* [Exercise instructions]: Will you reproduce every row below word for word, leaving the pictures out?

* [Data supplied]:
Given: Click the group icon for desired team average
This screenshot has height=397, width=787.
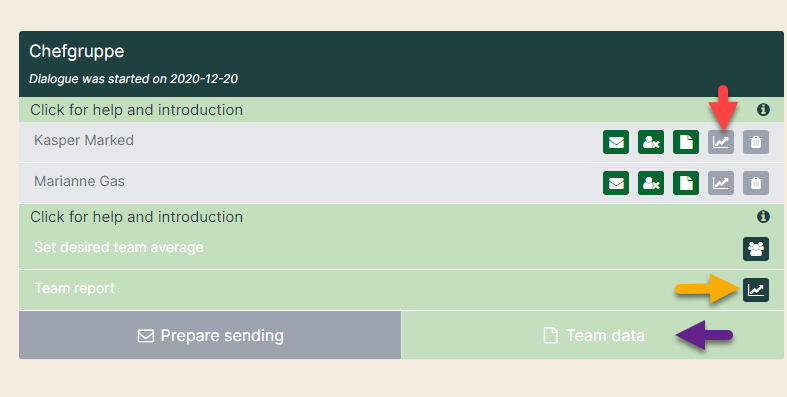Looking at the screenshot, I should [756, 249].
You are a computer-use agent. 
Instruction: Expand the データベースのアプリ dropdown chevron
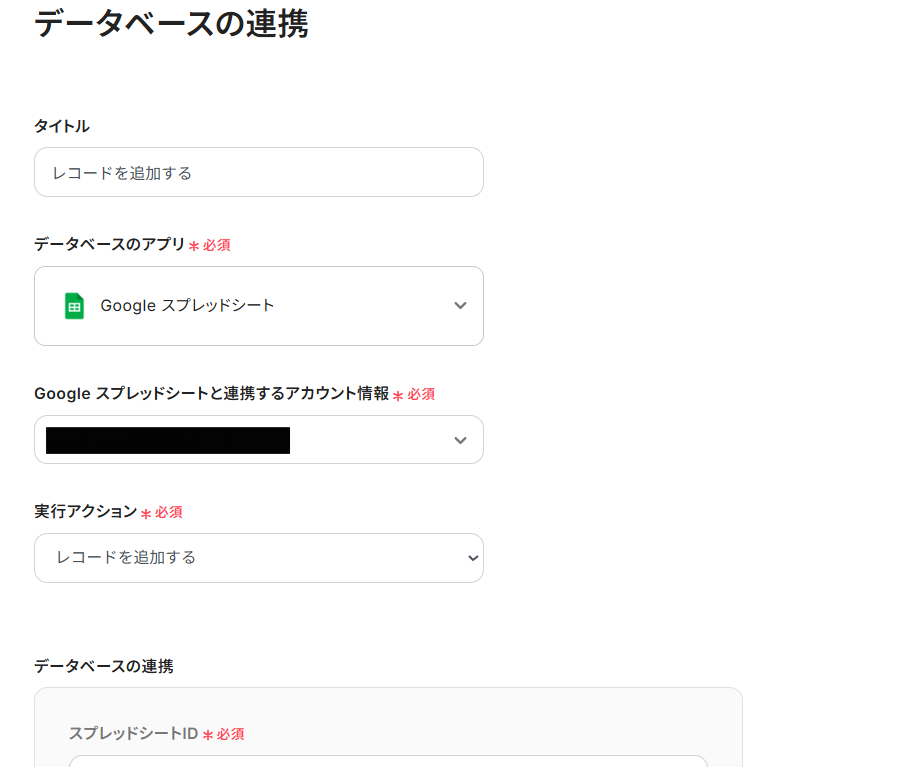460,306
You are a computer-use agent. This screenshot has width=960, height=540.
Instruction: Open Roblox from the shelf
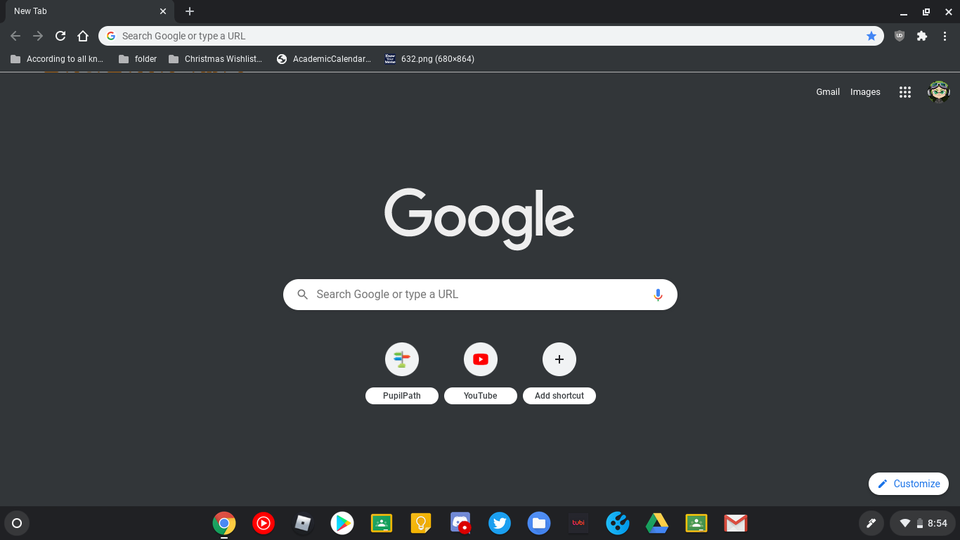303,523
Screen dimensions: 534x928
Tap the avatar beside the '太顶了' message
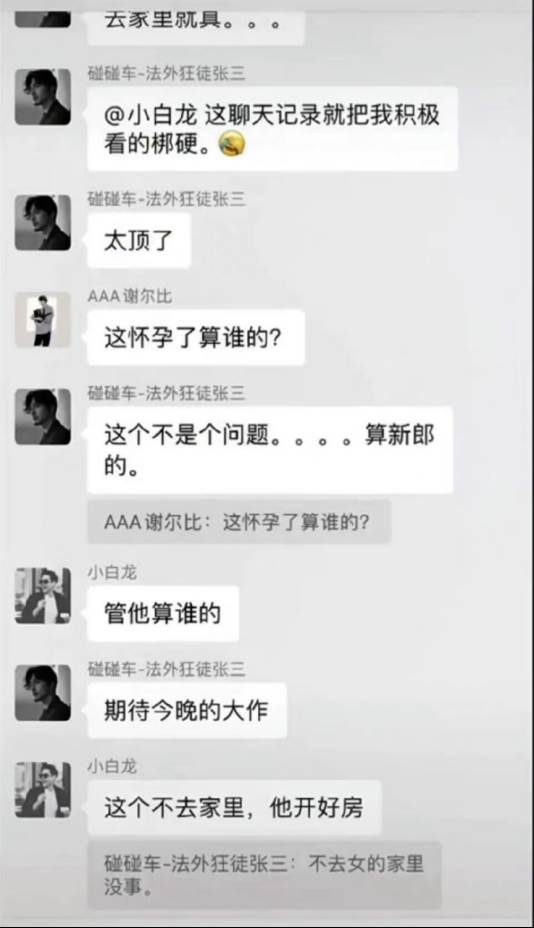43,223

* [Task solution]:
Given: Click the group icon for desired team average
This screenshot has height=397, width=787.
Looking at the screenshot, I should [756, 249].
You are a computer-use agent. 
Instruction: Expand the データベースのアプリ dropdown chevron
460,306
You are a computer-use agent. This screenshot has width=960, height=540.
Instruction: Open Roblox from the shelf
303,523
Screen dimensions: 534x928
Tap the avatar beside the '太顶了' message
43,223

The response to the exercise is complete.